Start of Block
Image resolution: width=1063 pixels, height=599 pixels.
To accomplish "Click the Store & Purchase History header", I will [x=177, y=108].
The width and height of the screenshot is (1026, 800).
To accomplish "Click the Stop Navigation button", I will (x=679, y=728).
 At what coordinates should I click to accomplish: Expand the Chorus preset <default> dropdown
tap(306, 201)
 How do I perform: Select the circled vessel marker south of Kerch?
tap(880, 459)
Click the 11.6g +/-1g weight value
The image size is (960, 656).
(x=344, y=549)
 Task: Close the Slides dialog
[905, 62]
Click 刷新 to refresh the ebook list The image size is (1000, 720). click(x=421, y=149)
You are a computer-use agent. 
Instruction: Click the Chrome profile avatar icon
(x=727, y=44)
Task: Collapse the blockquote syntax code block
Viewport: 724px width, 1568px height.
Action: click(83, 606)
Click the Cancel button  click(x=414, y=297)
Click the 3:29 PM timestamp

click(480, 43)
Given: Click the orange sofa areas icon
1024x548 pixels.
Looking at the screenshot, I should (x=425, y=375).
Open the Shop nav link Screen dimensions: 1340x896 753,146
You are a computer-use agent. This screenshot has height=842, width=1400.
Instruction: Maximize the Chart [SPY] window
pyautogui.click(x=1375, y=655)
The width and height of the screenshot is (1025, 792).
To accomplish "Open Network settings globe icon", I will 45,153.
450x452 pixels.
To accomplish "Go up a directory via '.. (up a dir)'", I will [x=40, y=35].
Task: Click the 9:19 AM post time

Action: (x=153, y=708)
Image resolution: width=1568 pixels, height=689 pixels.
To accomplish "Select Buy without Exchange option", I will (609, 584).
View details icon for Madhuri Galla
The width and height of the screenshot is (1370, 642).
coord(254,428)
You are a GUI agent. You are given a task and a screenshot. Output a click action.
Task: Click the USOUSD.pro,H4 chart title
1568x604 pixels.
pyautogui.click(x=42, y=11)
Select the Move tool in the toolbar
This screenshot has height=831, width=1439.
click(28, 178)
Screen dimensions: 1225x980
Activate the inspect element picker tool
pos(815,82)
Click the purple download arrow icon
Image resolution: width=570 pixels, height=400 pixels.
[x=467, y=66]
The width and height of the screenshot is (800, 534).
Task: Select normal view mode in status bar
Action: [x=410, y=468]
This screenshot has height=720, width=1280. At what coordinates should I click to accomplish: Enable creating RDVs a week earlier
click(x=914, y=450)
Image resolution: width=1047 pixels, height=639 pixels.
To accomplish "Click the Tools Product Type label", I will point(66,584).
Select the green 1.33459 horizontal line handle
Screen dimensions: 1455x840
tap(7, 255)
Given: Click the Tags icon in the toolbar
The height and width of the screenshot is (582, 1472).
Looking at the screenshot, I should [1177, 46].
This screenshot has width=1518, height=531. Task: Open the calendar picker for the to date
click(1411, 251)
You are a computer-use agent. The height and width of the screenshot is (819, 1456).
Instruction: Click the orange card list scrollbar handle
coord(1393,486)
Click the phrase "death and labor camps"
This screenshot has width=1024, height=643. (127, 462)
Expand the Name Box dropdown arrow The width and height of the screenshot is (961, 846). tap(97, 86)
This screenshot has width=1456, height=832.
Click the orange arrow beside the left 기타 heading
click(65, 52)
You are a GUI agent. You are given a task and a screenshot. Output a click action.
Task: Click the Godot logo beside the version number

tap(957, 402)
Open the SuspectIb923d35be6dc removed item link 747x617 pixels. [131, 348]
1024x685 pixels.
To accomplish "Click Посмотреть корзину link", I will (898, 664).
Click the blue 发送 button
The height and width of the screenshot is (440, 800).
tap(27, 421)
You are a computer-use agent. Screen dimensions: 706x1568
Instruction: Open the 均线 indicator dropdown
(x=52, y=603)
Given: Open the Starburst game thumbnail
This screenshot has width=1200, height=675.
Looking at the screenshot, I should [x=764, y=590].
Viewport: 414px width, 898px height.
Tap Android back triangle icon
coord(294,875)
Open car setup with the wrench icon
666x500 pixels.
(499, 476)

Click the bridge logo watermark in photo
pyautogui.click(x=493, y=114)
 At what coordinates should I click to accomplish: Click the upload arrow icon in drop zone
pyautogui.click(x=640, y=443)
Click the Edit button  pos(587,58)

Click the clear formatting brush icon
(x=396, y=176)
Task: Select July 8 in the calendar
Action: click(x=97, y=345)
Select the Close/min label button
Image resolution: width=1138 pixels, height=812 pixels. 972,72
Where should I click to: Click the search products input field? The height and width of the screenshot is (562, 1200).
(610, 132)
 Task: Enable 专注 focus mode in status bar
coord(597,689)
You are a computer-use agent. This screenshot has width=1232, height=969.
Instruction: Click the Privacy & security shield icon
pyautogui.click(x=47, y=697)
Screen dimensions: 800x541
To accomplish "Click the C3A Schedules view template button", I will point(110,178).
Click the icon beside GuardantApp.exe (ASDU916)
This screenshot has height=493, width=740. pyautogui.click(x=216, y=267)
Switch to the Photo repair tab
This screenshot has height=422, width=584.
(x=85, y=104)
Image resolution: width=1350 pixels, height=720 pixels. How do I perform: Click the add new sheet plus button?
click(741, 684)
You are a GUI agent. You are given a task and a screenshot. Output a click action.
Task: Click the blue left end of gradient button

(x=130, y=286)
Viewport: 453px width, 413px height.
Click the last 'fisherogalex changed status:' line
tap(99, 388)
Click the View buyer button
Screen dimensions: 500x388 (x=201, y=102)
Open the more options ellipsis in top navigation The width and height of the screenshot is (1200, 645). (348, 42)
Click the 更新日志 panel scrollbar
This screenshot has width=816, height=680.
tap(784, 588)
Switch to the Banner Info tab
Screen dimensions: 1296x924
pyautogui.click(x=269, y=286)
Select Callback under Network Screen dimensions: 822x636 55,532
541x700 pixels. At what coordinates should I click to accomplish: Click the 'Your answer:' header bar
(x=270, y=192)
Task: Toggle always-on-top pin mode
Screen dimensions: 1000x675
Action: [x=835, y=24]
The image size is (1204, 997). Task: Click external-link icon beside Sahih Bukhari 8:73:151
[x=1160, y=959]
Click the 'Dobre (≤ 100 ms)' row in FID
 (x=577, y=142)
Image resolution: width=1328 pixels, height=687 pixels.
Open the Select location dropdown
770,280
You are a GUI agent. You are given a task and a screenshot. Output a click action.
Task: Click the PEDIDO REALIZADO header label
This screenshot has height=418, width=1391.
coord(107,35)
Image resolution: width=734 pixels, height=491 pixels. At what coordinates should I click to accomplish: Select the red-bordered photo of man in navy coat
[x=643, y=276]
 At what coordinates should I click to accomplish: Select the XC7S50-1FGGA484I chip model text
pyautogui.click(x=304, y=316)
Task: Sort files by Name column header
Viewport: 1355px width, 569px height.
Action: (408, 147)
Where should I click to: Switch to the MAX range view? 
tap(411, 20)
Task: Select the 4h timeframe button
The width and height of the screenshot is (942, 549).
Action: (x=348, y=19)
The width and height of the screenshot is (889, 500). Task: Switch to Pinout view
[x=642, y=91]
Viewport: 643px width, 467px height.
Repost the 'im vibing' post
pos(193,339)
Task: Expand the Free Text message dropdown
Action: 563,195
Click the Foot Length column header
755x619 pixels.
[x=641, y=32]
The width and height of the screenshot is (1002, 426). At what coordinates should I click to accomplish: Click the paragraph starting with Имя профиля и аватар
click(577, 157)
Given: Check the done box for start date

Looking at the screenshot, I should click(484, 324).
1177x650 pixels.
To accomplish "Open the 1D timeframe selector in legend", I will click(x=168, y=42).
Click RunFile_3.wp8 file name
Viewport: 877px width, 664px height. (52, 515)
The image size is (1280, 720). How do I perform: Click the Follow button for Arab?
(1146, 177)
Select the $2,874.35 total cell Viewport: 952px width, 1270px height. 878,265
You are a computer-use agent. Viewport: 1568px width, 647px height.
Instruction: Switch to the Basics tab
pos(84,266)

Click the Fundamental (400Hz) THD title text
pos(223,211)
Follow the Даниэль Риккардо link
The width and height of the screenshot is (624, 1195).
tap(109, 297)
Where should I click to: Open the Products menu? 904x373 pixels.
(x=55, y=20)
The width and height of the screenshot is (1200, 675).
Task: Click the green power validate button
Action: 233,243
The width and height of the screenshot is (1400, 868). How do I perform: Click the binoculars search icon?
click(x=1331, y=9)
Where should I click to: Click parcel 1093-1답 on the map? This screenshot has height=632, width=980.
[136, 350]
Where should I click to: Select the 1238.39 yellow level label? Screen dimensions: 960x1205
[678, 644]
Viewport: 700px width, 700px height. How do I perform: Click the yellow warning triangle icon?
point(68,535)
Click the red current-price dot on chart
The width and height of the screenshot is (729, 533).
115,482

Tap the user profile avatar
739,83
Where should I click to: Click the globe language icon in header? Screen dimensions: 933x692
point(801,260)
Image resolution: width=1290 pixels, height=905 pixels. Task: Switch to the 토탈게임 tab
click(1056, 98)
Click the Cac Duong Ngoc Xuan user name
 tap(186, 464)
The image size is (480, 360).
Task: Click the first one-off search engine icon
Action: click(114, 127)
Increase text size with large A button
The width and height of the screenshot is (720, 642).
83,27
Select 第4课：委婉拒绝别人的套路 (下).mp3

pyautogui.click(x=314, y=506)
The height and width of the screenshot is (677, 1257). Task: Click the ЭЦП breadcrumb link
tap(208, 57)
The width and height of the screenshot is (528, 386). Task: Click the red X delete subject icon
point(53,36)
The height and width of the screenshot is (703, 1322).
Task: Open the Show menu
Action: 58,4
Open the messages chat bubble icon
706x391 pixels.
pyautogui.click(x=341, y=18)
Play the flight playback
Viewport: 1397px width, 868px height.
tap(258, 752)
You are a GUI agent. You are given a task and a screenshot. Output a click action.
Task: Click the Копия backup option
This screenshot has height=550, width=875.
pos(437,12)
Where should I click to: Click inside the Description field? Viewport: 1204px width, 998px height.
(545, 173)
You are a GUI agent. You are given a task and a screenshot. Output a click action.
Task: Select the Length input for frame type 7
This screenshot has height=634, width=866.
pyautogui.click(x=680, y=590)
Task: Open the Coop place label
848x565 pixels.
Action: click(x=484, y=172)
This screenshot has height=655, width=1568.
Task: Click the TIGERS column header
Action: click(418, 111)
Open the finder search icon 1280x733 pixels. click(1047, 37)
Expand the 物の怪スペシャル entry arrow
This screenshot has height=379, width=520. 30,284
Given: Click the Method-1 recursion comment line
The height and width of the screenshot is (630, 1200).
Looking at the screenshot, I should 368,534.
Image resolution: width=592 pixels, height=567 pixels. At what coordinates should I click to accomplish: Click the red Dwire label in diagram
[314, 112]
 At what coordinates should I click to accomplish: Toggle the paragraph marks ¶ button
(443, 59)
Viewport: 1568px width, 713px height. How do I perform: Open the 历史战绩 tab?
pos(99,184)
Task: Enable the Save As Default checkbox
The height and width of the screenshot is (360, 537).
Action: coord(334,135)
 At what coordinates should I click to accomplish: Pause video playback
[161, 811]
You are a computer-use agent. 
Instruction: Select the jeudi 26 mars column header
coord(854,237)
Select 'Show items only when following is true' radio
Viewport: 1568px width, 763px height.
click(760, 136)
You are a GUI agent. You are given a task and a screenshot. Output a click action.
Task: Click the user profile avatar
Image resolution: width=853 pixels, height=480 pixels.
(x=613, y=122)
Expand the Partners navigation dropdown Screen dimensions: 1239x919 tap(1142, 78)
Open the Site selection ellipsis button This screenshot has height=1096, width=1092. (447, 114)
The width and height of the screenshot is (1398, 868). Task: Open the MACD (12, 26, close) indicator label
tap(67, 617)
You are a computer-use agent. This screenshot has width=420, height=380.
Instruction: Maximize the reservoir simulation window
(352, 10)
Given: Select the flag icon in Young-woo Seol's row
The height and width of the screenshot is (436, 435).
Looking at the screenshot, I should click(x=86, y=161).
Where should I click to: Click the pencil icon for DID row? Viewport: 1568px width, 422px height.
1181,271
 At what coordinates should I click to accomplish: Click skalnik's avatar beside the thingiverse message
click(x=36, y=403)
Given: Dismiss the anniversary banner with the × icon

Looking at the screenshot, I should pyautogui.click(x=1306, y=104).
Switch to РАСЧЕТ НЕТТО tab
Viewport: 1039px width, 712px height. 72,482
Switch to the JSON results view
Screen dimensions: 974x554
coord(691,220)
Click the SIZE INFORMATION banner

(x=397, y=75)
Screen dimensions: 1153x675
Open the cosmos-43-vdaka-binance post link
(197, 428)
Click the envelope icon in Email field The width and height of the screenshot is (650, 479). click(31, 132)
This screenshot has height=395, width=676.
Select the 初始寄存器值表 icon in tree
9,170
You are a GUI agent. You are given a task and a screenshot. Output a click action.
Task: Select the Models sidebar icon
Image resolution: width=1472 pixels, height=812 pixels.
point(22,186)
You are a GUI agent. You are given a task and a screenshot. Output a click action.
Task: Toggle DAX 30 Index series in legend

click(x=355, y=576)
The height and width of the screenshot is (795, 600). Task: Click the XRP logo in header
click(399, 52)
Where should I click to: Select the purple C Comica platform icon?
End of Block
When you reach the line with "Click the icon" in the records above, start writing out lines exactly, and stop once the line with "Select Callback under" has been written; include nothing else.

Answer for the task:
Click the icon beside GuardantApp.exe (ASDU916)
This screenshot has height=493, width=740. pyautogui.click(x=216, y=267)
Switch to the Photo repair tab
This screenshot has height=422, width=584.
(x=85, y=104)
Image resolution: width=1350 pixels, height=720 pixels. How do I perform: Click the add new sheet plus button?
click(741, 684)
You are a GUI agent. You are given a task and a screenshot. Output a click action.
Task: Click the blue left end of gradient button

(x=130, y=286)
Viewport: 453px width, 413px height.
Click the last 'fisherogalex changed status:' line
tap(99, 388)
Click the View buyer button
Screen dimensions: 500x388 (x=201, y=102)
Open the more options ellipsis in top navigation The width and height of the screenshot is (1200, 645). (348, 42)
Click the 更新日志 panel scrollbar
This screenshot has width=816, height=680.
tap(784, 588)
Switch to the Banner Info tab
Screen dimensions: 1296x924
pyautogui.click(x=269, y=286)
Select Callback under Network Screen dimensions: 822x636 55,532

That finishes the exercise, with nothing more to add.